__Page text__.
- Opening Delimiter -

Immunoexcitotoxicity and autism symptoms

What is immunoexcitotoxicity and how does it cause autism symptoms?

Immunoexcitotoxicity is the term coined by Dr. Russell Blaylock in his landmark papers1, 2, 3 on a potential central mechanism for autism and other neurodevelopmental and neurodegenerative disorders.

Let’s break it down so that it is easier to understand how
this cascade of events impacts the brain.


Immunoexcitotoxicity

IMMUNO

The majority of the brain is made up of immune cells (glia).  Glia make up 85% of the 1 ½ kg of fat that makes up the brain.  The glia are play a role in every aspect of brain function. Glia “transmit” or “broadcast” brain chemicals (neurotransmitters) throughout the brain playing a role in every aspect of brain function.  Broadcasting brain chemicals requires energy, and the proper balance of other brain chemicals like glutamate.

- Closing Delimiter -

__Problem details__. Reproduce the page text on immunoexcitotoxicity and autism symptoms word for word, from its title to its last sentence.

__Material shown__.

- Opening Delimiter -

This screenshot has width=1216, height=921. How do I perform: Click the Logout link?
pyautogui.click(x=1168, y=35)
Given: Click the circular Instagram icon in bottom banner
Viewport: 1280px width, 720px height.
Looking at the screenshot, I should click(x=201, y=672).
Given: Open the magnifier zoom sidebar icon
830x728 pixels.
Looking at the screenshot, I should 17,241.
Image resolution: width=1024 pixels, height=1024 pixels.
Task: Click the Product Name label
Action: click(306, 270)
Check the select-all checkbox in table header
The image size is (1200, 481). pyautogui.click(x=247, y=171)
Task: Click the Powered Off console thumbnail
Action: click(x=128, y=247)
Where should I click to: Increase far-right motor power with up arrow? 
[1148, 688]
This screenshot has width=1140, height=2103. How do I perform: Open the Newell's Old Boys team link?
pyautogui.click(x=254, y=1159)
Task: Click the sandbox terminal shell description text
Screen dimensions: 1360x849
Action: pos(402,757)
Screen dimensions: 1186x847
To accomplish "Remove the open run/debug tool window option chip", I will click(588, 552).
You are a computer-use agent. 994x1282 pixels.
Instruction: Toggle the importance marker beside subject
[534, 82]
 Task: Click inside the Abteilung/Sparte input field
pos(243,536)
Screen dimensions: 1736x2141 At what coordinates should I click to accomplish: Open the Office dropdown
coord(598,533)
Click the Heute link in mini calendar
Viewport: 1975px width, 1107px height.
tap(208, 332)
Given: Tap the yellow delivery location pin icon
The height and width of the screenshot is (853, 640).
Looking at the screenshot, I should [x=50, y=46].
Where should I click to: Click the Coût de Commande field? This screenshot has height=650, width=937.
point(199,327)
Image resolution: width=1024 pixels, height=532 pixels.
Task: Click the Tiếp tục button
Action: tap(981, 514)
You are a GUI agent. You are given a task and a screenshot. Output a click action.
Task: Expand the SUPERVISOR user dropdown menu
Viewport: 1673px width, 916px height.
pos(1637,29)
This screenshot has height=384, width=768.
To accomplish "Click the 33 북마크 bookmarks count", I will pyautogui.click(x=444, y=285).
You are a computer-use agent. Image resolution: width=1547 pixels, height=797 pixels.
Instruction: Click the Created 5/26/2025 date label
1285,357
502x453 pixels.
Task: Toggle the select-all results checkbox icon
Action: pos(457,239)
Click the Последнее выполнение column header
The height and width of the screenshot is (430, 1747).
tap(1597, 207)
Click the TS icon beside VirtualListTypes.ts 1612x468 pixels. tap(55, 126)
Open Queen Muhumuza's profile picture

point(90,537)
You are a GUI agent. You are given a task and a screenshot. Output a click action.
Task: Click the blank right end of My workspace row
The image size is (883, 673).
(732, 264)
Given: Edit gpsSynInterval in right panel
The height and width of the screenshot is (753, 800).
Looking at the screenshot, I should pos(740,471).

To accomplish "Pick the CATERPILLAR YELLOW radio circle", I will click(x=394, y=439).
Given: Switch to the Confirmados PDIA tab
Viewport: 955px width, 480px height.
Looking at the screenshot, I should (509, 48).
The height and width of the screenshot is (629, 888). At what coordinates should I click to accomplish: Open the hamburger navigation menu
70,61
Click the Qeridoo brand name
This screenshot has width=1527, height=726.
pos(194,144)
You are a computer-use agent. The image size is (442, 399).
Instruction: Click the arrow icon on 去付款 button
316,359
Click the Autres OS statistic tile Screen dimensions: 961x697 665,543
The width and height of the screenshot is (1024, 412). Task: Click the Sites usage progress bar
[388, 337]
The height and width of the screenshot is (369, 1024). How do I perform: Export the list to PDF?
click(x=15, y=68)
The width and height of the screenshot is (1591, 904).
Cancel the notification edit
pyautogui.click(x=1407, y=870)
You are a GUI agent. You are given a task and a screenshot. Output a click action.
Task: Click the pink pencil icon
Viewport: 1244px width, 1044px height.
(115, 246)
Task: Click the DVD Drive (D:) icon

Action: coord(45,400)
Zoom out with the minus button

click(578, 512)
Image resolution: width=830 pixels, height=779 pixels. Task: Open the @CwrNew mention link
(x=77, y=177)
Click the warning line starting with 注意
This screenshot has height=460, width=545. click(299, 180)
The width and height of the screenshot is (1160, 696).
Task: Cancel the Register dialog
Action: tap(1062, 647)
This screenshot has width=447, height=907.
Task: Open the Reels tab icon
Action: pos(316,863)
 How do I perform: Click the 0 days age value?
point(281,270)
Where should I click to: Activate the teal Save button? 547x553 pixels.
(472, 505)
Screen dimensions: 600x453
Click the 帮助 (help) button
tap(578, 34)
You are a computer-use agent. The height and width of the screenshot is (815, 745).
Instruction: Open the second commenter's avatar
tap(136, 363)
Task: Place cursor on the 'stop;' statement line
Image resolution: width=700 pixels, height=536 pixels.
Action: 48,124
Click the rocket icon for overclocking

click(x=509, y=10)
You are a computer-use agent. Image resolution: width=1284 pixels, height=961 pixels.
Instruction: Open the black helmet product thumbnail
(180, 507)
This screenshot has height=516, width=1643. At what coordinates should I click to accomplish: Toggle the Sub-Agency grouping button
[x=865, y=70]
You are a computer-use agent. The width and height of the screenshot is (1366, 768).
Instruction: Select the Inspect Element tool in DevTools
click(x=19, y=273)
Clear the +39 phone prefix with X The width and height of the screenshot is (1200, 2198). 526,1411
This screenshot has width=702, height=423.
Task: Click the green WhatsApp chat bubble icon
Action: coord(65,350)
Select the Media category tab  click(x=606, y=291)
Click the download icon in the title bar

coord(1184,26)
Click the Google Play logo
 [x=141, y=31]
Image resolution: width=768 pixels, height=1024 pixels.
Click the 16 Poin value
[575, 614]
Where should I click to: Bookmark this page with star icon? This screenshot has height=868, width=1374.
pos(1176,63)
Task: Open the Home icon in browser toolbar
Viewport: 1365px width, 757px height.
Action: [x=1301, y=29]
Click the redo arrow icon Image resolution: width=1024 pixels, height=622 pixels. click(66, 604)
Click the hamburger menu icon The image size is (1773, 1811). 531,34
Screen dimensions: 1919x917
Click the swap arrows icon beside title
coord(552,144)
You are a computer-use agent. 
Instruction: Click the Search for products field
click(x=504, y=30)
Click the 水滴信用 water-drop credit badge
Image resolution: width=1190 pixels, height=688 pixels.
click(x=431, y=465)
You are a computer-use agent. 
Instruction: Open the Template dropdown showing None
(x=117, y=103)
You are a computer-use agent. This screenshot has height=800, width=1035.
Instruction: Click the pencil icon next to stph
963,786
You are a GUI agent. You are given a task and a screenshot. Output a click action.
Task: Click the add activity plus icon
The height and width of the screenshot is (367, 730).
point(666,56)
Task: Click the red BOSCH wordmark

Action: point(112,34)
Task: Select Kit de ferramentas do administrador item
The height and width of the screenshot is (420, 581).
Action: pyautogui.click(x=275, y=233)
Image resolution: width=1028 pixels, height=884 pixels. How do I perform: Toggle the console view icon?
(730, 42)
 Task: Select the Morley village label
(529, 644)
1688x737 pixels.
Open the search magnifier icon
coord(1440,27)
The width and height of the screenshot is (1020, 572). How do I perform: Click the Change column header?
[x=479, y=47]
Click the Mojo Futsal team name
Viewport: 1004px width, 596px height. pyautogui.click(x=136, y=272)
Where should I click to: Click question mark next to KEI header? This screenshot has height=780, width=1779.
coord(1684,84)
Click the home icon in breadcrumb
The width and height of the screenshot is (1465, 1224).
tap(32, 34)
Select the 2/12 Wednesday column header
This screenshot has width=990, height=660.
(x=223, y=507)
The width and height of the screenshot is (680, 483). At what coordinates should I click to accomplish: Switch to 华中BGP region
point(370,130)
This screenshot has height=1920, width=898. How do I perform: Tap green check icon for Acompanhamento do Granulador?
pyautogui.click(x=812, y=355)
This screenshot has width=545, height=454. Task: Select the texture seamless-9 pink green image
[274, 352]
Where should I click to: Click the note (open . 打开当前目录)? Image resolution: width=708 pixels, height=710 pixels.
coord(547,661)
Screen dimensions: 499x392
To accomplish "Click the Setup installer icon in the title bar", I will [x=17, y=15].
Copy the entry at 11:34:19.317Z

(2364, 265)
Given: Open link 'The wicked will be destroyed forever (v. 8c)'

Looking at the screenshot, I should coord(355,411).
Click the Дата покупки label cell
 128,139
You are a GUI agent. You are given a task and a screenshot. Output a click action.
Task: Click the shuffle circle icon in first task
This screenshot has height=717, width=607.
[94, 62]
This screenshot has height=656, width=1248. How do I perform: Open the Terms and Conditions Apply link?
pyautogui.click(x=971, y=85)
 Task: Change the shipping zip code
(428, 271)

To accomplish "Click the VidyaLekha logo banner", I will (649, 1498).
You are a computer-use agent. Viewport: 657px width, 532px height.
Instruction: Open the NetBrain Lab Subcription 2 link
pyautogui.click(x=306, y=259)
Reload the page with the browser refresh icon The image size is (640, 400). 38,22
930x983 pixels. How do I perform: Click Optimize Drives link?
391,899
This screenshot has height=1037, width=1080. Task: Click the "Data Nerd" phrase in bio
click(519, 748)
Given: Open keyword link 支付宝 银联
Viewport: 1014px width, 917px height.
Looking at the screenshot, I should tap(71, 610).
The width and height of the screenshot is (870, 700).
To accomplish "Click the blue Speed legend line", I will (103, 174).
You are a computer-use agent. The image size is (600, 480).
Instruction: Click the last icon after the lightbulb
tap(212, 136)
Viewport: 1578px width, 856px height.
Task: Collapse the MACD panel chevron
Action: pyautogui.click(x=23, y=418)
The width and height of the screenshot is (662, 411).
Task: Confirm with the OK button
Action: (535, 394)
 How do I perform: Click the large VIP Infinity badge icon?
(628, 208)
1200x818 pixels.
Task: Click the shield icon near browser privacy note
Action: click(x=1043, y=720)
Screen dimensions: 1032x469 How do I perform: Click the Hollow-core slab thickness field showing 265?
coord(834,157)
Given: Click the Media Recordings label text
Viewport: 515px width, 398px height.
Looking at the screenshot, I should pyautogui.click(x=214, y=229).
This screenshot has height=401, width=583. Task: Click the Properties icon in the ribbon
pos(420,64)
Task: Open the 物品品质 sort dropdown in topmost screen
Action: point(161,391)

- Closing Delimiter -

__Exercise result__.
Immunoexcitotoxicity and autism symptoms

What is immunoexcitotoxicity and how does it cause autism symptoms?

Immunoexcitotoxicity is the term coined by Dr. Russell Blaylock in his landmark papers1, 2, 3 on a potential central mechanism for autism and other neurodevelopmental and neurodegenerative disorders.

Let’s break it down so that it is easier to understand how
this cascade of events impacts the brain.


Immunoexcitotoxicity

IMMUNO

The majority of the brain is made up of immune cells (glia).  Glia make up 85% of the 1 ½ kg of fat that makes up the brain.  The glia are play a role in every aspect of brain function. Glia “transmit” or “broadcast” brain chemicals (neurotransmitters) throughout the brain playing a role in every aspect of brain function.  Broadcasting brain chemicals requires energy, and the proper balance of other brain chemicals like glutamate.